I know an argument someone will make is “what about niche marketing and niched blogs. Whereas you have a better chance of attracting the people you’re trying to reach, it’s still about the numbers, about the traffic. My book was on leadership, so I reached out to people interested in leadership through my business blog, a couple of groups on LinkedIn concerning leadership, and my articles there on leadership. For me, the traffic wasn’t bad; for making sales, there just wasn’t close to being enough traffic.

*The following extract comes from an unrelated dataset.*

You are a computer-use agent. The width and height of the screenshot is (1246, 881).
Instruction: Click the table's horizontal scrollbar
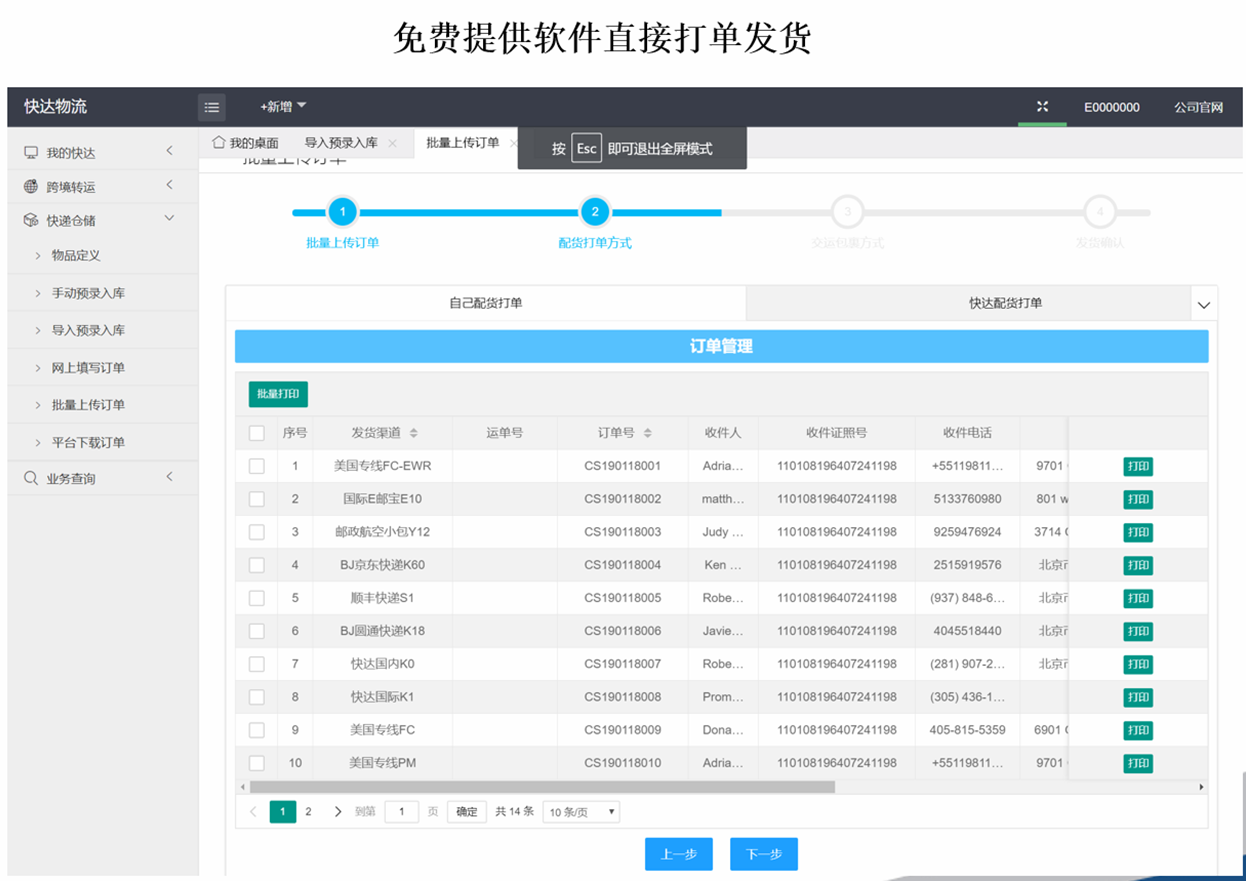[541, 787]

Now, that doesn’t mean if you hit upon something that no one else is doing that you won’t make any money at all. What it means is if you’re hoping to make enough money to sustain yourself by selling things online, you need thousands of people stopping by who are interested in what you have to say, then in what you have to sell. Even if you know how to monetize your site, as my buddy Peter wrote in his post called The Truth About Blogging For Money, it’s about getting the right traffic, marketing the right thing, and touching the right nerves.
That’s mainly why I wrote 3 years ago that if you’re going to make any real money blogging you probably need to change your focus to “service” as opposed to product, even if you’re creating the product. Maybe if your product is teaching other people how to make money you’ll get some sales, or teaching almost anything with the right market. Otherwise, you need to decide whether you want to offer writing services, consulting services, training services, etc. That’s really what it’s all about.
Even Ryan Biddulph, who wrote the book and has the website about Blogging From Paradise, admits in the book (yes, I bought & read the book) that most of the money he makes is from freelance writing, although he’s starting to do well selling his books these days. Another famous guy, Darren Rowse, aka Problogger, became the first millionaire blogger by setting up forums and other sites with other marketers and becoming more of a comglomerate instead of purely blogging (selling photography equipment he wrote about didn’t hurt, as he made a lot of money that way, but it was the other stuff that took him over the top).
Let me be clear on this; all of that still takes a lot of traffic, but maybe not as much traffic to make enough money to live off if you pick the right thing you want to do that people will pay for. It’s something to be considered in any case. Give it some thought, and if you agree or disagree, let me know.